Remplacer le nucléaire… par des énergies fossiles à cause de l’intermittence des renouvelables

L’AIE et l’AIEA mettent en garde l’Europe et les Etats-Unis contre un abandon problématique du nucléaire au moment même où la Chine, l’Inde et même les Emirats arabes unis accélèrent les investissements dans cette source d’énergie. La Chine est ainsi en passe de devenir le numéro un mondial de l’énergie nucléaire (voir la photographie ci-dessus des centrales EPR de Taishan 1 et Taishan 2).

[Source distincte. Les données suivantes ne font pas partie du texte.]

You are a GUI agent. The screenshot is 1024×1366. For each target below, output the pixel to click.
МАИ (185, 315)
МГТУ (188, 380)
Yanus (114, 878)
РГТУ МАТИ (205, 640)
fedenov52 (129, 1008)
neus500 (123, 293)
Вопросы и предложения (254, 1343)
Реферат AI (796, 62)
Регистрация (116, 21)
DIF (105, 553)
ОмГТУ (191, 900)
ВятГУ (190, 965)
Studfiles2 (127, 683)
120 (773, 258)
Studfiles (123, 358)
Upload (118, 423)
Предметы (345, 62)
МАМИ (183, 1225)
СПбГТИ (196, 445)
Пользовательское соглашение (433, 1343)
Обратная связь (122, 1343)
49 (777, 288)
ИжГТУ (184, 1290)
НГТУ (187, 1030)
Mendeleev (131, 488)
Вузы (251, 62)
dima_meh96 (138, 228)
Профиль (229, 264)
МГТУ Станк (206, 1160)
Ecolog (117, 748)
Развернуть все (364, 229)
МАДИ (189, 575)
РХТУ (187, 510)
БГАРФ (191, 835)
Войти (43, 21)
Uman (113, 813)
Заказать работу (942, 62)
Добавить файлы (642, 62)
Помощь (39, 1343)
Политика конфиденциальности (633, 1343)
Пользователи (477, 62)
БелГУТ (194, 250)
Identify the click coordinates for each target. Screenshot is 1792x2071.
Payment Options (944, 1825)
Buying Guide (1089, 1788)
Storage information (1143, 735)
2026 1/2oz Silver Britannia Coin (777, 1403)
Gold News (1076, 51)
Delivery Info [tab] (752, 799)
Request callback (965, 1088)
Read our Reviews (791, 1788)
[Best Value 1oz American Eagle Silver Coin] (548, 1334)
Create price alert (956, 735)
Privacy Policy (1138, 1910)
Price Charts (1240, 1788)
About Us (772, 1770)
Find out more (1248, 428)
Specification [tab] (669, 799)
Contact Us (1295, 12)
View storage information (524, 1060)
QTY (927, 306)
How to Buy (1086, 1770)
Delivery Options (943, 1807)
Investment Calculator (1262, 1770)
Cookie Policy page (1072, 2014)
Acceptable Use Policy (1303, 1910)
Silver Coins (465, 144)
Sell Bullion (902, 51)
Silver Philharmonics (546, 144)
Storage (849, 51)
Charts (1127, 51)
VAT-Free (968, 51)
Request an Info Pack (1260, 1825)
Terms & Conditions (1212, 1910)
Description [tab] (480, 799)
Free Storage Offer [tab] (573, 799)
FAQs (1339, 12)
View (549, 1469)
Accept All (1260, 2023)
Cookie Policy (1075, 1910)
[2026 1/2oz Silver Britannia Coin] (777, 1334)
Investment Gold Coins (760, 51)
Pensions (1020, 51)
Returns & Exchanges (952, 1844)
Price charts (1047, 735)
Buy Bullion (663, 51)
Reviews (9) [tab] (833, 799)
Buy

«Des projets nucléaires en Europe et en Amérique du nord, où 20% de l’électricité provient du nucléaire, ont été handicapés par des difficultés financières ou de gestion. Mais la Chine, l’Inde et les Emirats arabes unis sont parmi les pays qui ont lancé avec succès des programmes nouveaux. Dans certains pays, des centrales nucléaires qui auraient pu fonctionner encore pendant des années ont été arrêtées à cause de décisions politiques des gouvernements ou de conditions de marché défavorables. Et dans beaucoup de ces cas, des carburants fossiles ont remplacé une part importante du manque de production électrique, augmentant le défi pour baisser les émissions auquel nous faisons face aujourd’hui».

L’AIE et l’AIEA font trois recommandations aux gouvernements des pays ayant des centrales nucléaires: «Préserver», «Renouveler» et «Innover». 

«Préserver»

Les parcs de centrales des pays qui ont été les premiers à faire le choix de l’énergie nucléaire, dont la France, vieillissent. «Mais la durée de vie de la plupart des réacteurs peut être étendue à 60 ans en sécurité et avec des coûts acceptables. Faire cela procurera un temps précieux pour permettre de développer à grande échelle des nouveaux projets de production d’électricité bas carbone. Mais malheureusement, il n’y aucune garantie que ces prolongements de durée de vie se feront. Car dans de nombreux pays, les législations n’accordent pas de prix à la valeur des technologies énergétiques propres, y compris le nucléaire, et au fait qu’elles apportent la sécurité électrique et une production bas carbone».

«Renouveler»

Même avec une extension de durée de vie des centrales existantes, il faudra en construire de nouvelles, ne serait-ce que pour maintenir les niveaux de production électriques. «Les modèles les plus récents ont des caractéristiques opérationnelles et de sécurité supérieures, mais ils nécessitent des investissements de départ importants qui mettent des années à porter leurs fruits. Les gouvernements doivent soutenir de manière proactive le financement de ces coûts initiaux élevés par des contrats à long terme, des garanties de capital et même des investissements directs».

«Innover»

 Enfin, l’AIE et l’AIEA soulignent la nécessité de soutenir l’innovation dans l’énergie nucléaire et plus particulièrement les technologies prometteuses des petits réacteurs modulaires, moins coûteux et plus sûrs que les grands équipements. Ils mettent en avant le fait que le secteur privé est très intéressé par ces technologies. Les Etats-Unis et la Chine sont en pointe dans ce domaine, mais la France a fait l’impasse. Fatih Birol et Rafael Mariano Grossi ajoutent que les petits réacteurs peuvent apporter des solutions à la transition énergétique pour produire, par exemple, de l’hydrogène bas carbone pour la sidérurgie ou pour le transport maritime.

En conclusion, la tribune insiste sur le fait que l’opportunité d’investir dans le nucléaire avec des taux d’intérêts très bas ne doit pas être ratée.

«L’électricité nucléaire a un rôle très clair à jouer dans la réduction des émissions mondiales. Les défis concernant la sécurité et la gestion des déchets sont un obstacle à l’acceptation de cette énergie par l’opinion publique dans certains pays. Mais le monde a des institutions qui fonctionnent bien et des technologies pour régler ces problèmes. Compte tenu de l’échelle et de l’urgence du défi climatique, nous n’avons pas le luxe d’exclure le nucléaire des outils dont nous disposons».